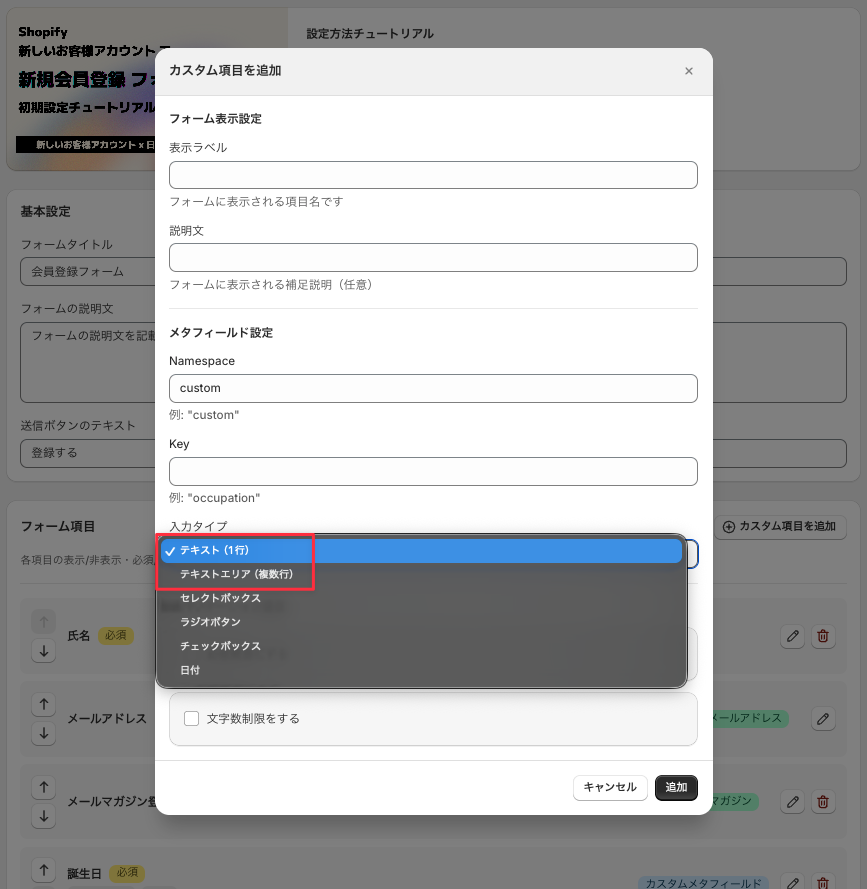Move メールアドレス item up with arrow

[x=44, y=704]
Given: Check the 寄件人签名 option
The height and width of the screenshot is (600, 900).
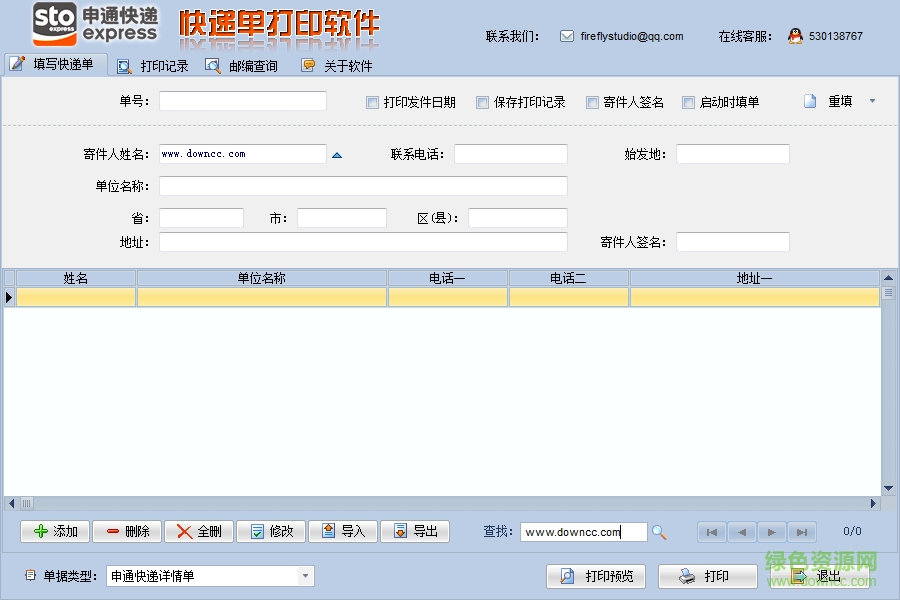Looking at the screenshot, I should (592, 102).
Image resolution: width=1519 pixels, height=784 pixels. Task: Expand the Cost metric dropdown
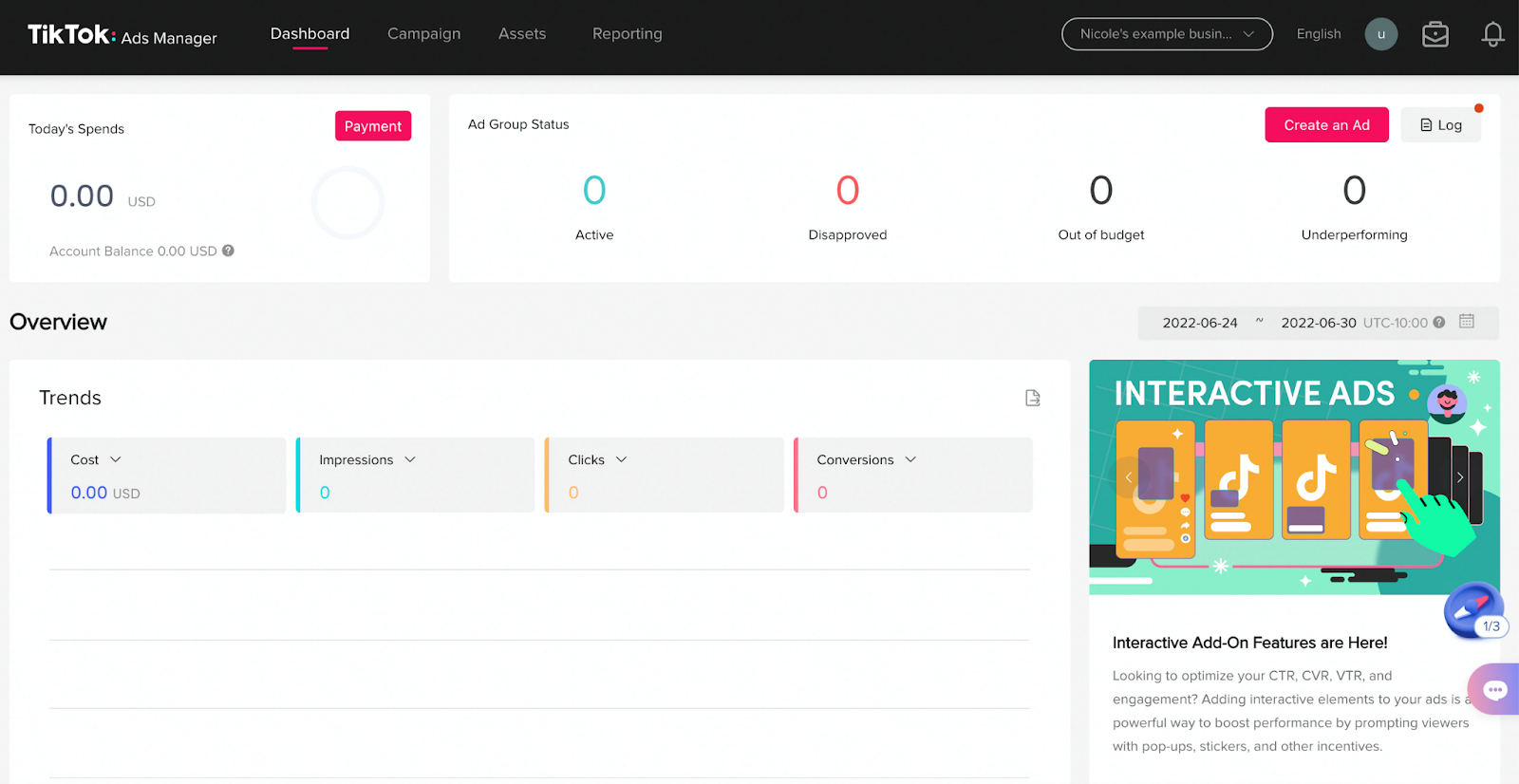click(116, 459)
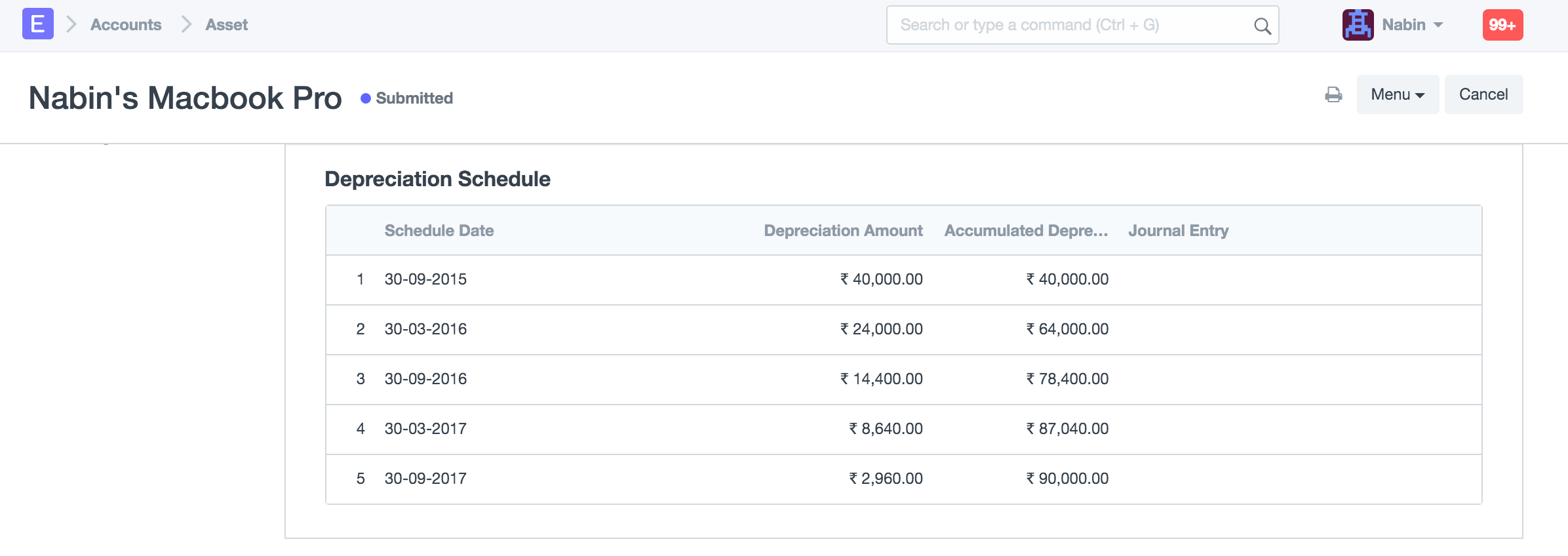This screenshot has width=1568, height=556.
Task: Open the 99+ notifications badge
Action: click(x=1502, y=25)
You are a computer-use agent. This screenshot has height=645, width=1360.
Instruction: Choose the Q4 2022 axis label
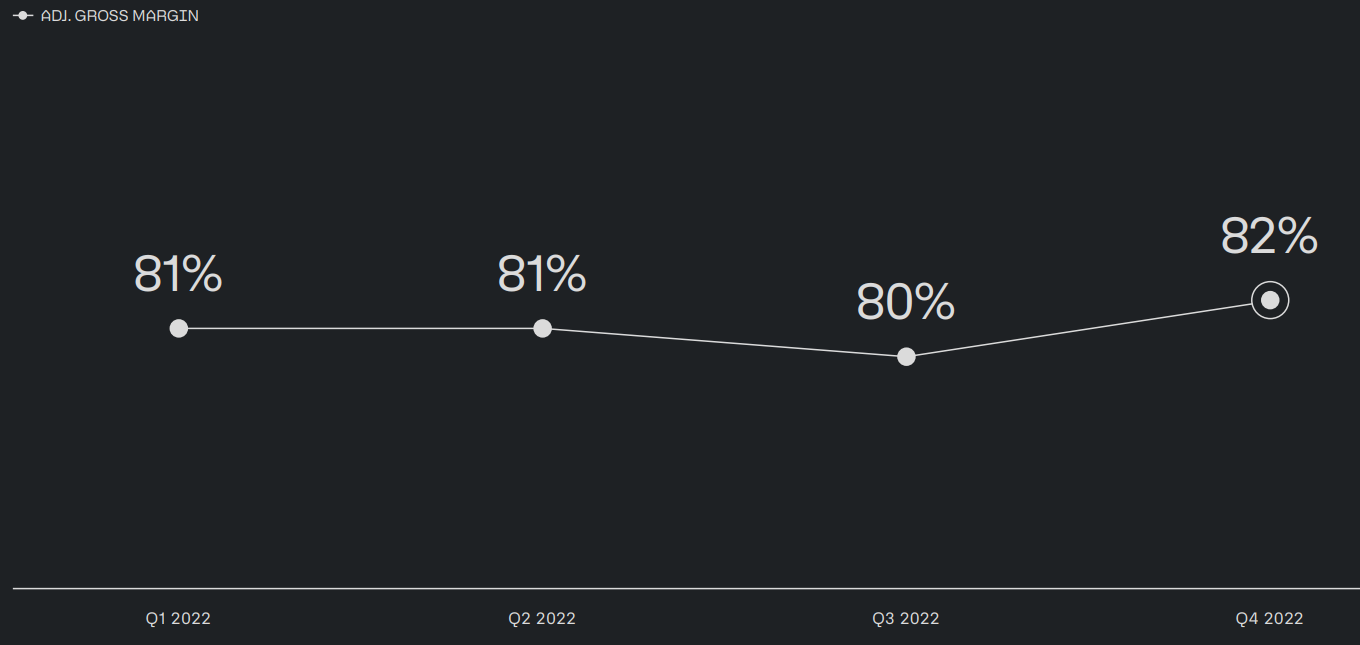pyautogui.click(x=1269, y=618)
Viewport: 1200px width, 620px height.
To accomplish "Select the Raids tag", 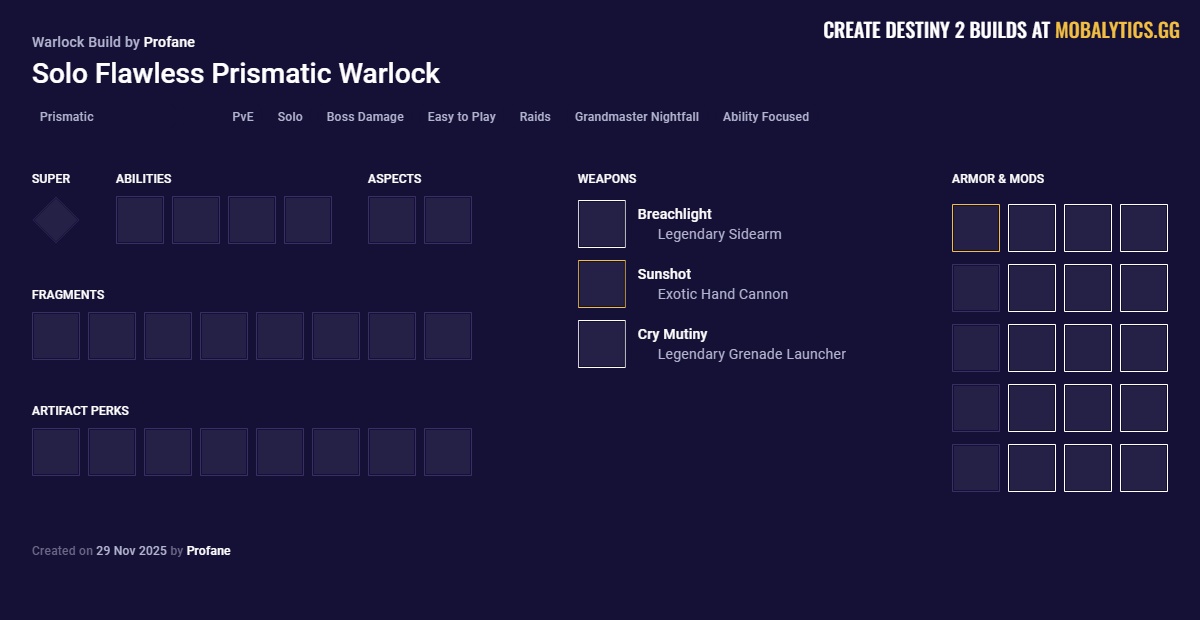I will click(535, 117).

- _DESCRIPTION OF THE TASK_
Copy the lines above between the one holding "Given: Check the 寄件人签名 option" and the one holding "You are a computer-use", inclusive. Drop the pictures.

- _ANSWER TO THE PROBLEM_
Given: Check the 寄件人签名 option
The height and width of the screenshot is (600, 900).
Looking at the screenshot, I should (592, 102).
Image resolution: width=1519 pixels, height=784 pixels. Task: Expand the Cost metric dropdown
click(116, 459)
This screenshot has width=1568, height=556.
Task: Open the 99+ notifications badge
Action: click(x=1502, y=25)
You are a computer-use agent. This screenshot has height=645, width=1360.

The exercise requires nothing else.